■ **Task goal**:
Repeat the entries below exactly and in full.

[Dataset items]
- Opening Delimiter -

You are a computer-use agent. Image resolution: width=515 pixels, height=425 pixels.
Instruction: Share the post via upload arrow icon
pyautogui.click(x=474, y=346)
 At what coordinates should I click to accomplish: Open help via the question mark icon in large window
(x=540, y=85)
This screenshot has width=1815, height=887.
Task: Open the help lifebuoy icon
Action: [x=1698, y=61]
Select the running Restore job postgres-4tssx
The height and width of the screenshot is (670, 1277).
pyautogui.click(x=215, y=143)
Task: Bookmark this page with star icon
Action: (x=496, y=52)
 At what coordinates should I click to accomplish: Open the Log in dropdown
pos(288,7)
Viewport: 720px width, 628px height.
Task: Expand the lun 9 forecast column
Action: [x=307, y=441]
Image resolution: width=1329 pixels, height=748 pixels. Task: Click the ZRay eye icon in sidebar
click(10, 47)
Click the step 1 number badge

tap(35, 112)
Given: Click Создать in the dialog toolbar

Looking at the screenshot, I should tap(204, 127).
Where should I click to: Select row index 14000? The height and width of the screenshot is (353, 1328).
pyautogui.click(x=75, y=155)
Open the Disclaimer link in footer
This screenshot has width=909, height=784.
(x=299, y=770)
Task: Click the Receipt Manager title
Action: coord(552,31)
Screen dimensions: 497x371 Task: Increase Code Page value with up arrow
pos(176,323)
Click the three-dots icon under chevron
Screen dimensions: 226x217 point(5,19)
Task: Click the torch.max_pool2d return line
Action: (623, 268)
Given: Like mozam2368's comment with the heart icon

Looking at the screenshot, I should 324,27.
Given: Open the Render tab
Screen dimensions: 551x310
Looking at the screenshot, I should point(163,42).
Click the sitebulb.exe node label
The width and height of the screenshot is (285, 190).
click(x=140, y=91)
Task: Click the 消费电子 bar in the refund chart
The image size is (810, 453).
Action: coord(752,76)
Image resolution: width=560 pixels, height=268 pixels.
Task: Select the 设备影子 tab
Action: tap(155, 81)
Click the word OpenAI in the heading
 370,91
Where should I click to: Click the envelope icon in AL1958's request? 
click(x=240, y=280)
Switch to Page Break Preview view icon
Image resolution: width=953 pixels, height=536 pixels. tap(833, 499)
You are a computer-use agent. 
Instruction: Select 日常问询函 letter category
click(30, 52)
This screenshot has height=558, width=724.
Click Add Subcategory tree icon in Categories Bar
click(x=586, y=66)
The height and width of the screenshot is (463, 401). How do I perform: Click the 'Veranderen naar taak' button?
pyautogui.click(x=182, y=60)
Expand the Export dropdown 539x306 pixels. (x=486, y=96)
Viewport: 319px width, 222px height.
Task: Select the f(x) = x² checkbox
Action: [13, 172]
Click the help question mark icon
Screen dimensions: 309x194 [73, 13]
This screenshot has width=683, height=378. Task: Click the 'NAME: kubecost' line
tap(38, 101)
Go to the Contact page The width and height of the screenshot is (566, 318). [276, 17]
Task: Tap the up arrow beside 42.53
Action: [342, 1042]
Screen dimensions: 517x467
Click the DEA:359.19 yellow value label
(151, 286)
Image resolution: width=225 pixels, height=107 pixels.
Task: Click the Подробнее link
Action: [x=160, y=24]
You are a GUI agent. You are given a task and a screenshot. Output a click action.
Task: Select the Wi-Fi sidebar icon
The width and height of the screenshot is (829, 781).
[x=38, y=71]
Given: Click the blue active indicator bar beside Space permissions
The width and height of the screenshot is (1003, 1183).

- Closing Delimiter -

■ **Response for this exercise**:
You are a computer-use agent. Image resolution: width=515 pixels, height=425 pixels.
Instruction: Share the post via upload arrow icon
pyautogui.click(x=474, y=346)
 At what coordinates should I click to accomplish: Open help via the question mark icon in large window
(x=540, y=85)
This screenshot has width=1815, height=887.
Task: Open the help lifebuoy icon
Action: [x=1698, y=61]
Select the running Restore job postgres-4tssx
The height and width of the screenshot is (670, 1277).
pyautogui.click(x=215, y=143)
Task: Bookmark this page with star icon
Action: (x=496, y=52)
 At what coordinates should I click to accomplish: Open the Log in dropdown
pos(288,7)
Viewport: 720px width, 628px height.
Task: Expand the lun 9 forecast column
Action: [x=307, y=441]
Image resolution: width=1329 pixels, height=748 pixels. Task: Click the ZRay eye icon in sidebar
click(10, 47)
Click the step 1 number badge

tap(35, 112)
Given: Click Создать in the dialog toolbar

Looking at the screenshot, I should tap(204, 127).
Where should I click to: Select row index 14000? The height and width of the screenshot is (353, 1328).
pyautogui.click(x=75, y=155)
Open the Disclaimer link in footer
This screenshot has width=909, height=784.
(x=299, y=770)
Task: Click the Receipt Manager title
Action: coord(552,31)
Screen dimensions: 497x371 Task: Increase Code Page value with up arrow
pos(176,323)
Click the three-dots icon under chevron
Screen dimensions: 226x217 point(5,19)
Task: Click the torch.max_pool2d return line
Action: (623, 268)
Given: Like mozam2368's comment with the heart icon

Looking at the screenshot, I should 324,27.
Given: Open the Render tab
Screen dimensions: 551x310
Looking at the screenshot, I should point(163,42).
Click the sitebulb.exe node label
The width and height of the screenshot is (285, 190).
click(x=140, y=91)
Task: Click the 消费电子 bar in the refund chart
The image size is (810, 453).
Action: coord(752,76)
Image resolution: width=560 pixels, height=268 pixels.
Task: Select the 设备影子 tab
Action: tap(155, 81)
Click the word OpenAI in the heading
 370,91
Where should I click to: Click the envelope icon in AL1958's request? 
click(x=240, y=280)
Switch to Page Break Preview view icon
Image resolution: width=953 pixels, height=536 pixels. tap(833, 499)
You are a computer-use agent. 
Instruction: Select 日常问询函 letter category
click(30, 52)
This screenshot has height=558, width=724.
Click Add Subcategory tree icon in Categories Bar
click(x=586, y=66)
The height and width of the screenshot is (463, 401). How do I perform: Click the 'Veranderen naar taak' button?
pyautogui.click(x=182, y=60)
Expand the Export dropdown 539x306 pixels. (x=486, y=96)
Viewport: 319px width, 222px height.
Task: Select the f(x) = x² checkbox
Action: [13, 172]
Click the help question mark icon
Screen dimensions: 309x194 [73, 13]
This screenshot has width=683, height=378. Task: Click the 'NAME: kubecost' line
tap(38, 101)
Go to the Contact page The width and height of the screenshot is (566, 318). [276, 17]
Task: Tap the up arrow beside 42.53
Action: [342, 1042]
Screen dimensions: 517x467
Click the DEA:359.19 yellow value label
(151, 286)
Image resolution: width=225 pixels, height=107 pixels.
Task: Click the Подробнее link
Action: [x=160, y=24]
You are a GUI agent. You are given a task and a screenshot. Output a click action.
Task: Select the Wi-Fi sidebar icon
The width and height of the screenshot is (829, 781).
[x=38, y=71]
Given: Click the blue active indicator bar beside Space permissions
The width and height of the screenshot is (1003, 1183).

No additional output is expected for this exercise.